My last five blogs posts have presented:
- The Symmetric Multi Processor (SMP) scaling problem.
- The solution as presented by Pyramid Technology.
- The user space SMP problem.
- The various lock primitives.
- Debugging locks.
Now, let’s explore something called the Thundering Herd Problem.
If you recall, a previous blog presented the mutex algorithm as:
mutex (void *addr) { while (test_and_set(addr) == 1) ; }
Now consider the scenerio where Process 1 (P1) is holding a lock and two other processes (P2 and P3) are trying to obtain the same lock. If P2 has waiting for a long time and P3 has been waiting for a small amount of time, then there is nothing in the mutext algorithm that enforces fairness. That is, once P1 releases the lock, P3 can immediately obtain it, even though P2 has been waiting for a much longer time.

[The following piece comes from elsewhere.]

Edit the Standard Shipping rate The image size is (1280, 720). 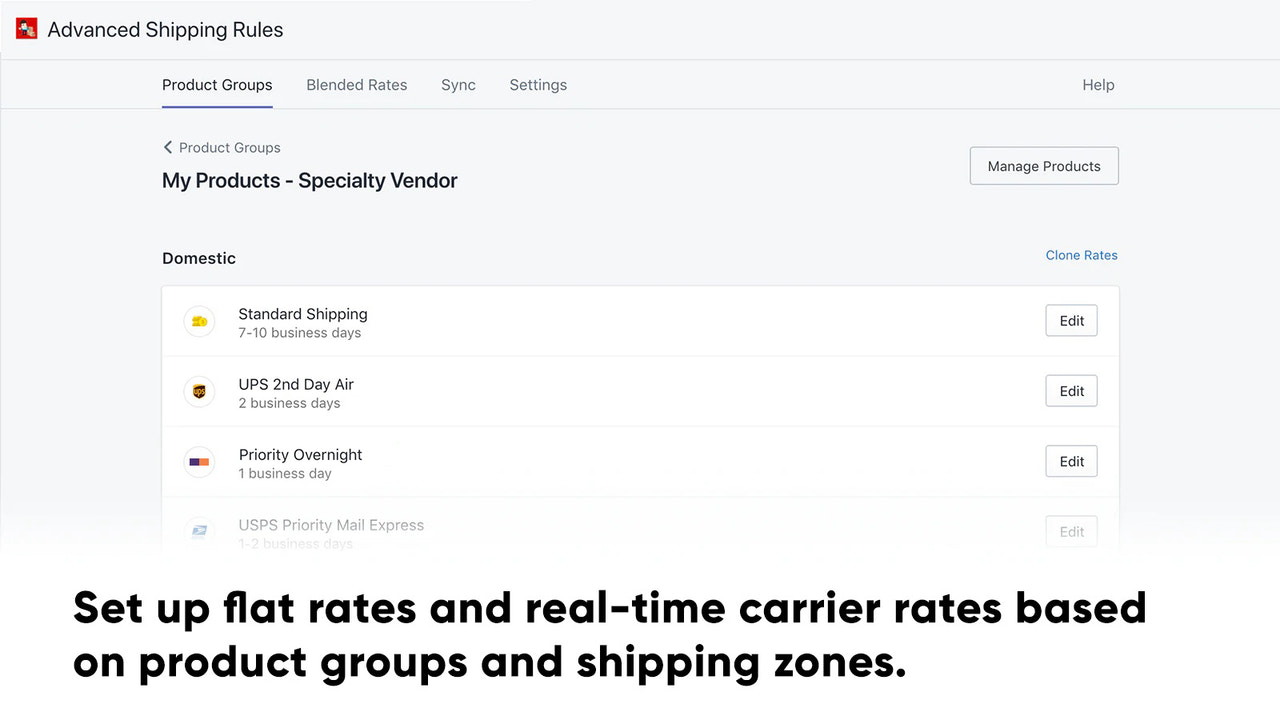[x=1071, y=321]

Now extend this problem to a 12 CPU SMP system. One cpu could hold a lock and 11 cpu’s could be waiting on the same lock. And extend this problem to a 24 CPU SMP system. One cpu could hold a lock and 23 cpu’s could be waiting on the same lock.
In this case, when a cpu releases a lock, possibly 23 other cpus could all try to get the same lock. This mass attempt to obtain a single lock results in a non linear increase in bus and cache traffic. The Thundering Herd is the 23 other cpus. And the problem is, only one cpu is going to obtain the lock. The other 23 cpus go back into a wait state and the process continues. Since fairness is not built into this algorithm, there is no gaurantee that a particular cpu will obtain the lock in a reletively fair fashon.
Are there locks that suffer from this kind of contention? Does the Thundering Herd problem occur in a real engineering envirnoment? Or, is all of this just an interesting theory?
At Pyramid we actually ran into this problem. In the Unix kernel, there a number of locks that experience this kind of contention. And we experienced the Thundering Herd problem when we expanded our cachsis from 12 cpus to 24 cpus. We actually ran into Lock Timeouts (30 seconds) where no single cpu was holding the lock for an excessive amount of time. The problem was that the mutex algorithm was not fair, a waiting cpu was starved for attention.